Niemand ist glücklich, sein Land zu verlassen, wenn er nicht muss. Eritrea ist
eine Diktatur, das ist das Problem.
Frage:
Aber viele Leute in der Schweiz haben nunmal Angst vor kriminellen Ausländern.
Was sagen Sie denen?
Zerai:
Immigranten sind nicht automatisch Kriminelle. In jeder Gesellschaft gibt es
Straffällige, egal, woher sie kommen. Der Staat sollte gemeinsame Räume von
Schweizern und Ausländern fördern. Damit die Schweizer die Kultur des Anderen
kennenlernen. Die Angst wächst aus dem Unwissen über den anderen.
Frage:
Die Eritreer stellen die meisten Asylgesuche in der Schweiz, sind in der
Kriminalstatistik aber die Schlusslichter. Warum ist das so?
Zerai:
Das Schweizer System hilft sehr, weil es den Asylsuchenden ein Minimum an
Lebenshilfe bietet. Das ist in anderen Staaten wie Italien nicht gegeben. Dort
schlafen die Asylsuchenden auf der Strasse. Sie werden kriminell, weil sie
überleben müssen. In der Schweiz muss niemand kriminell werden, weil er die
nötige Unterstützung erhält. Es liegt ausserdem nicht in unserer Kultur,
kriminell zu sein. Da hilft sicher auch der gemeinsame christliche Glaube.
Gleiche Werte verbinden.
Frage:
Die Religion hilft also, sich zu integrieren?
Zerai:
Die Religion ist nunmal eine gemeinsame Basis, das erleichtert eine
Integration. Was umgekehrt nicht bedeutet, dass nichtchristliche Menschen nicht
integriert werden können. Aber die Sache ist komplizierter. Wir haben hier
gemeinsame Kirchen, wir kommen in Kontakt mit anderen Christen.
Frage:
Wie sehr sind die Eritreer in der Schweiz integriert?
Zerai:
Auch hier gibt es Schwierigkeiten bei der Integration.
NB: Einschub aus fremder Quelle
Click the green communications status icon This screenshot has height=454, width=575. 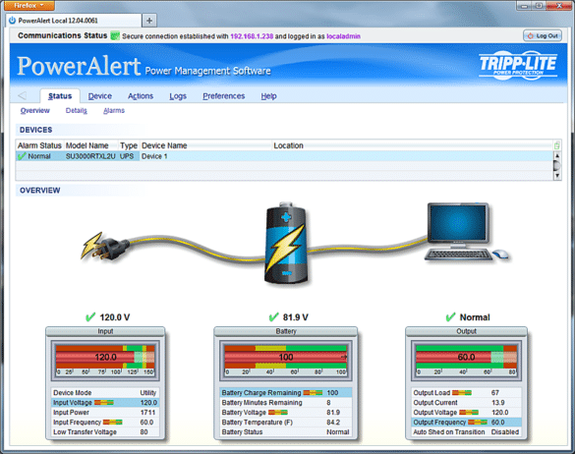point(115,36)

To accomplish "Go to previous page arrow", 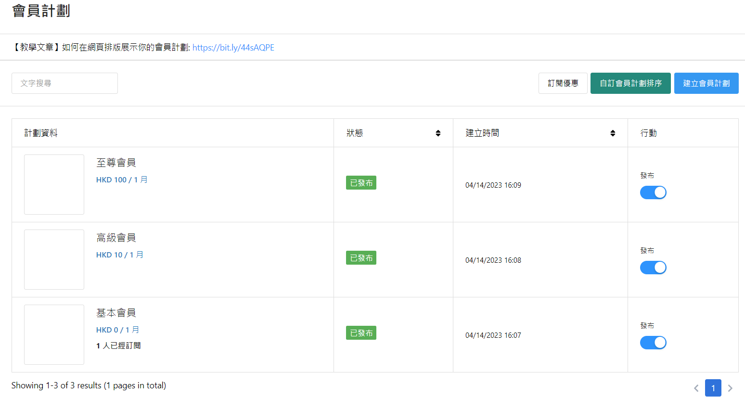I will 696,388.
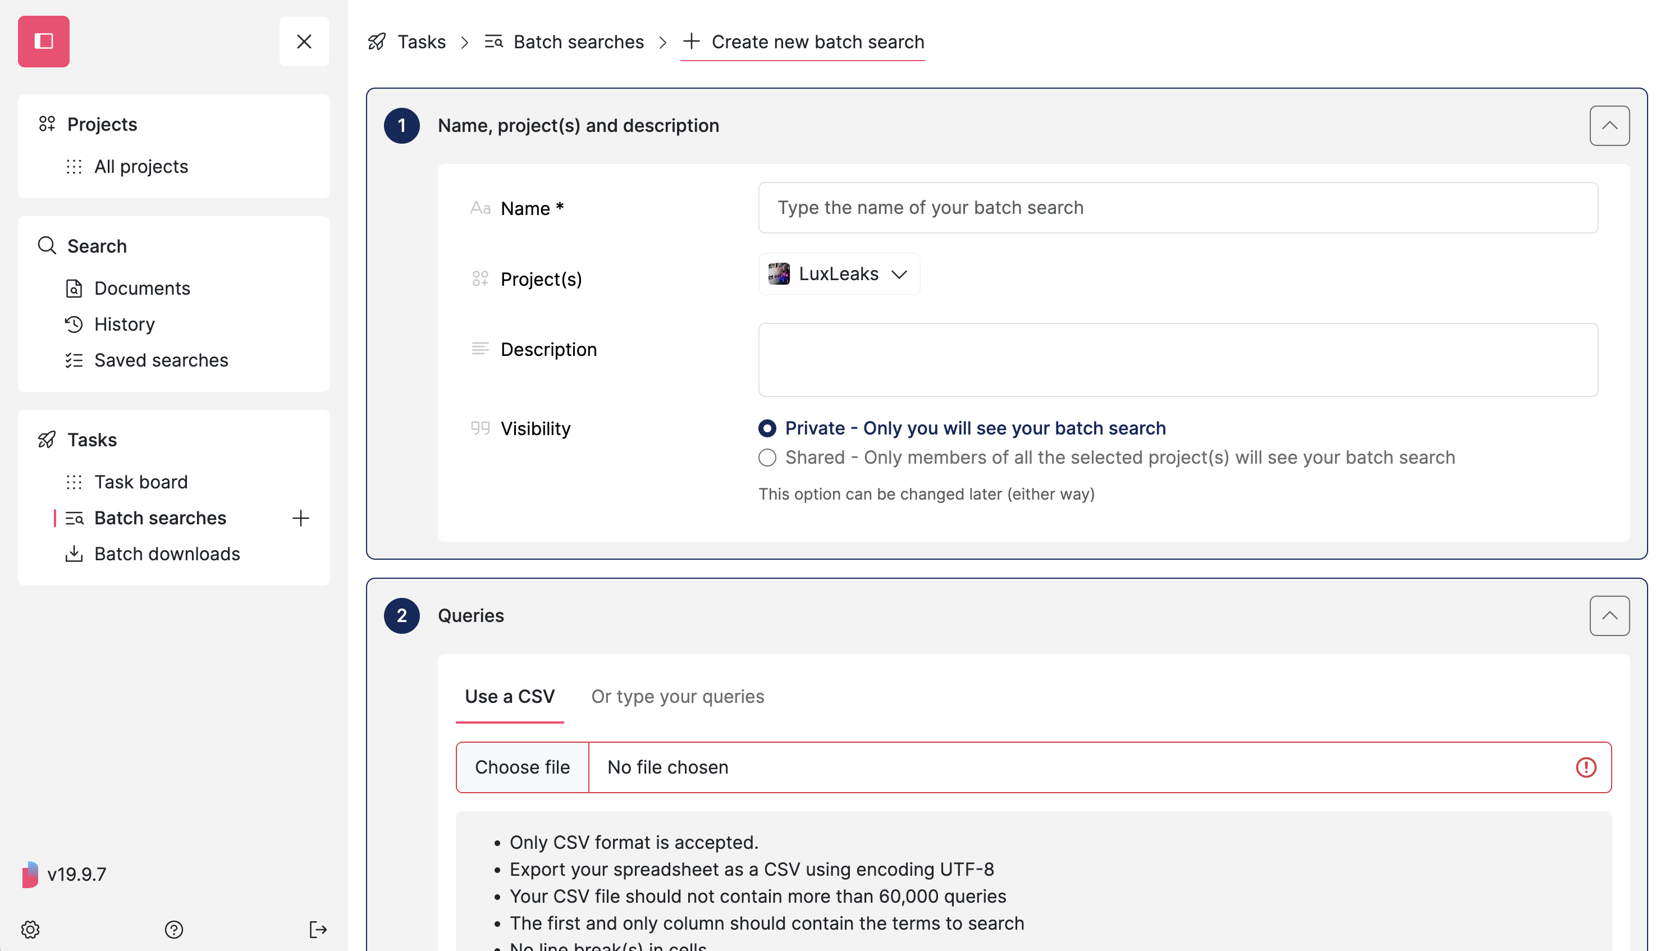
Task: Log out using the sign-out icon
Action: (318, 929)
Der Grundsprachkurs ist
zwar gegeben, aber die Leute lernen in der Schule nicht das Deutsch, das beim
Bäcker gesprochen wird. Also bleibt das Problem der Kommunikation. Auch finden
die Leute in der Schweiz kaum Arbeit, weil die Vermittlungsagenturen ein Diplom
oder Berufserfahrung verlangen. Aber die Eritreer haben keine Berufserfahrung
oder ein Studium, sie waren ja über Jahre im Militär. Es wäre daher wichtig,
dass die Schweiz Praxiskurse wie Einführung in den Handwerkerberuf oder in
kaufmännische Arbeit anbietet, damit die Leute Berufserfahrung vorweisen
können.
Frage:
Was erhoffen Sie sich für den 9. Juni?
Zerai:
Dass die Öffentlichkeit die Bedeutung der Menschenrechtskonvention begreift.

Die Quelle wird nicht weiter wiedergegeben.